## Task item
Output exactly the lines that come between the start of the material and the line containing "You are a computer-use agent.", both ends included, with the pictures omitted.
::::::::
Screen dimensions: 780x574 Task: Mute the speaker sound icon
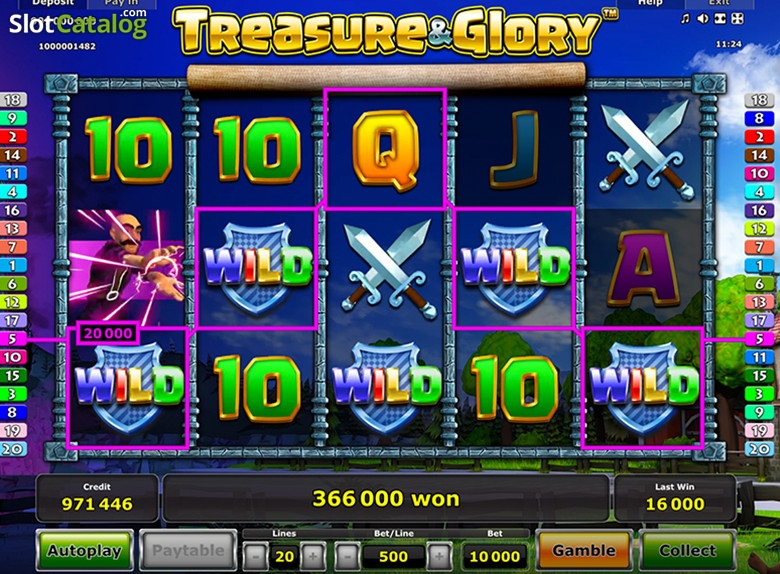tap(702, 19)
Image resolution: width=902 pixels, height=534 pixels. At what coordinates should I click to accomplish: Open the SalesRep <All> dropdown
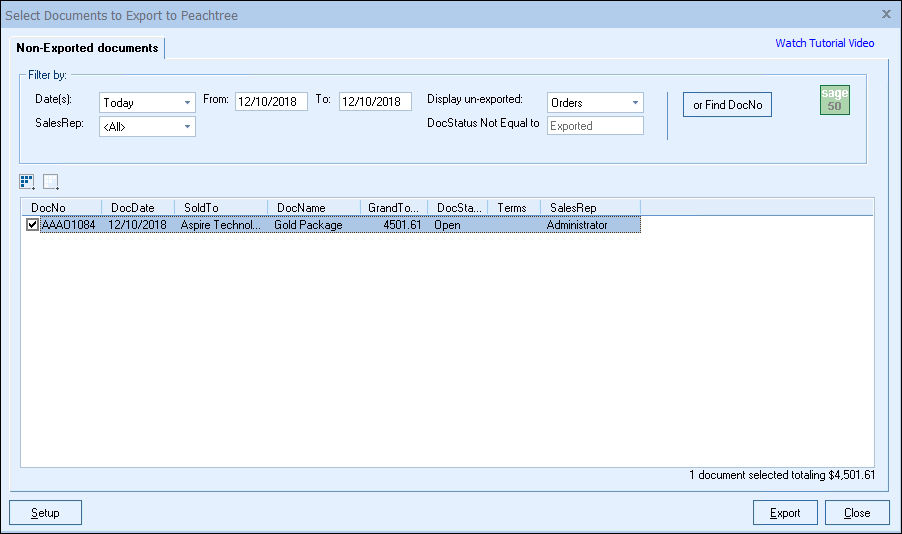pos(147,127)
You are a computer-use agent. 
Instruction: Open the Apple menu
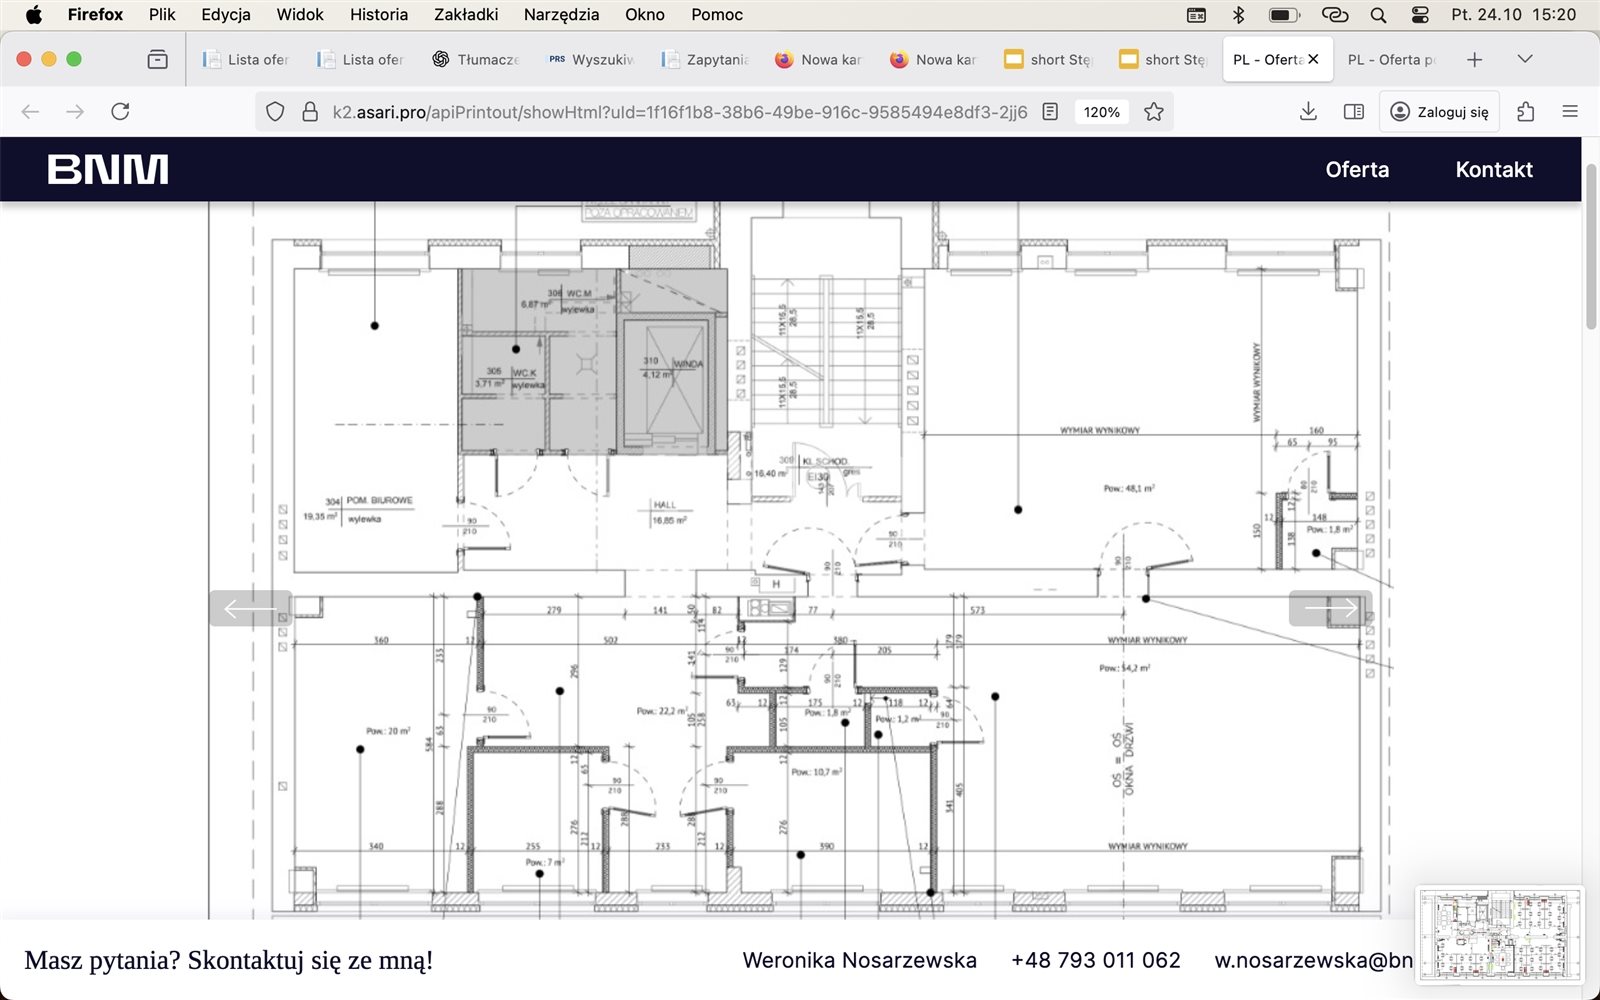(x=33, y=15)
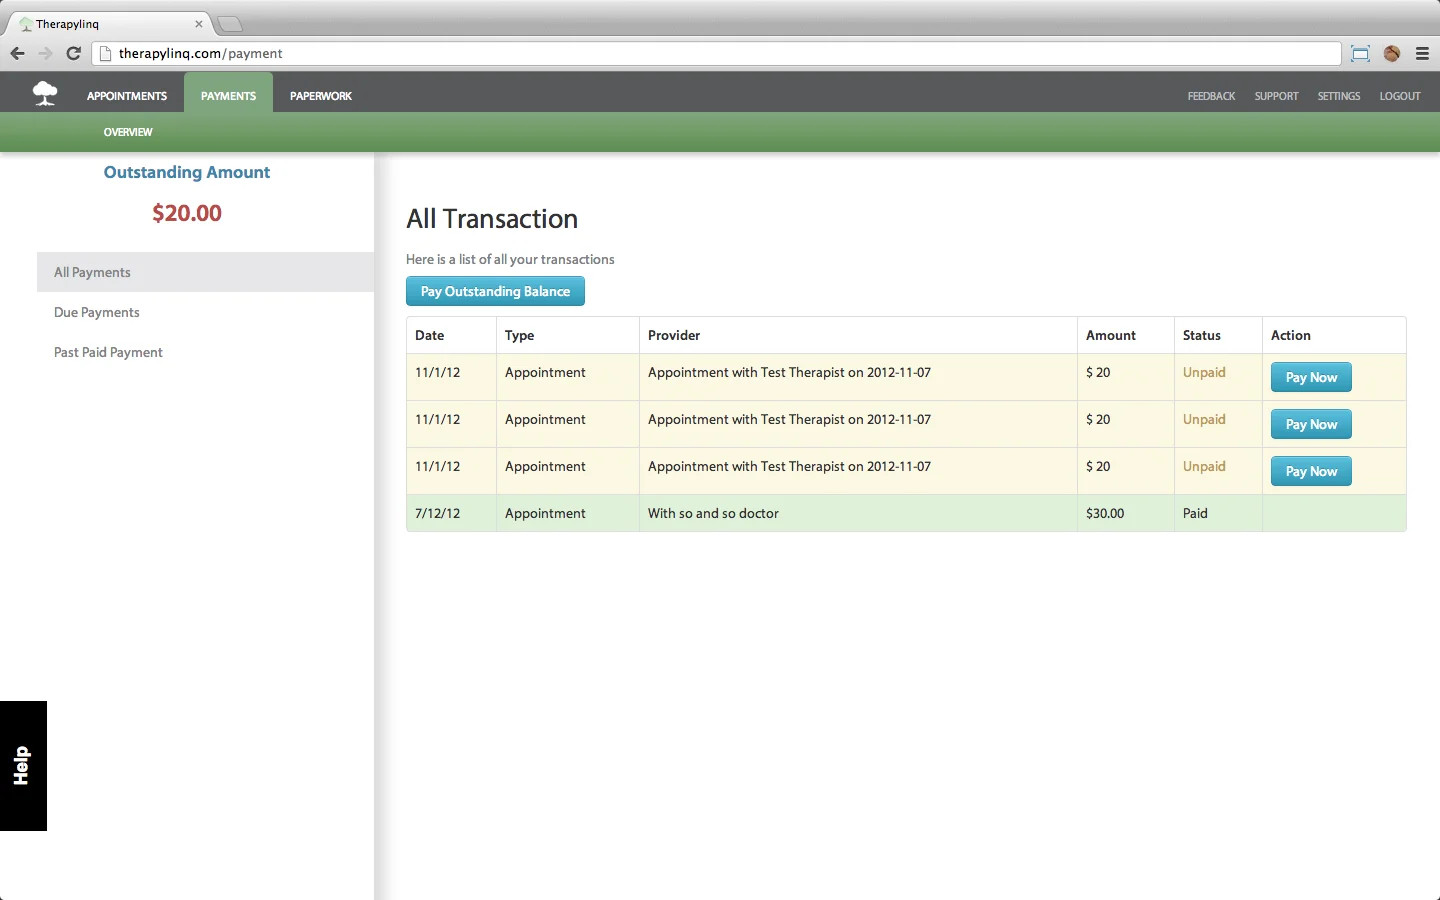Open the Chrome hamburger menu

point(1423,54)
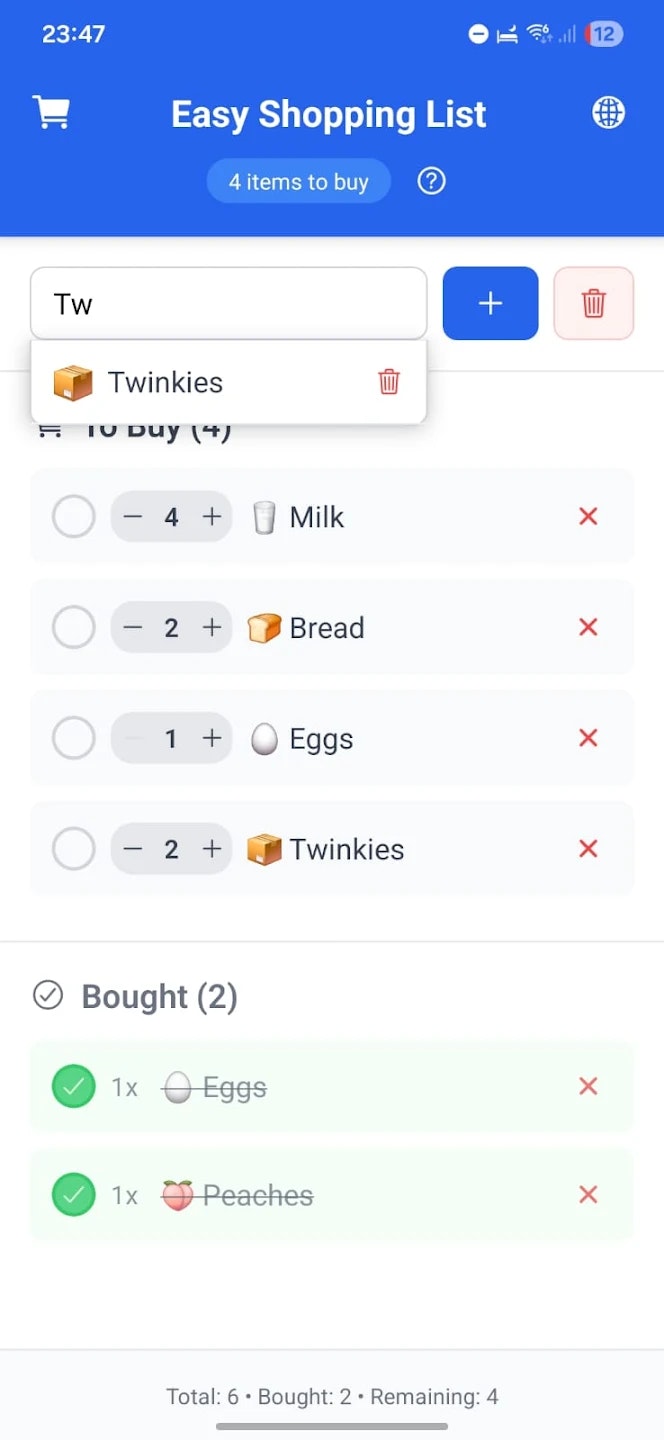Click the item name input field

pyautogui.click(x=229, y=303)
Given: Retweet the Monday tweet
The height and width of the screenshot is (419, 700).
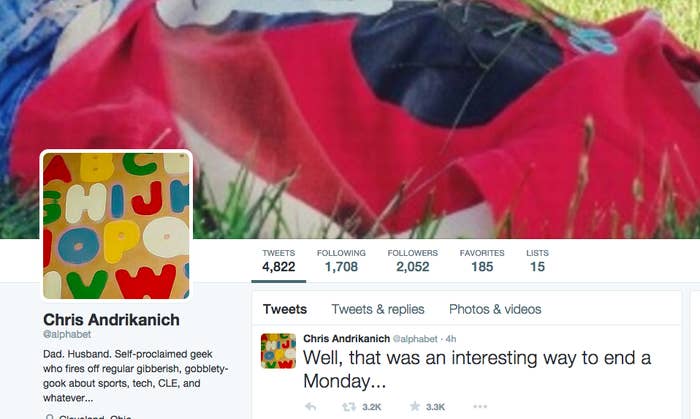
::::::::
## Finished task
Screen dimensions: 780x574 Task: Mute the speaker sound icon
tap(702, 19)
Image resolution: width=902 pixels, height=534 pixels. At what coordinates should I click to accomplish: Open the SalesRep <All> dropdown
pos(147,127)
You are a computer-use agent. 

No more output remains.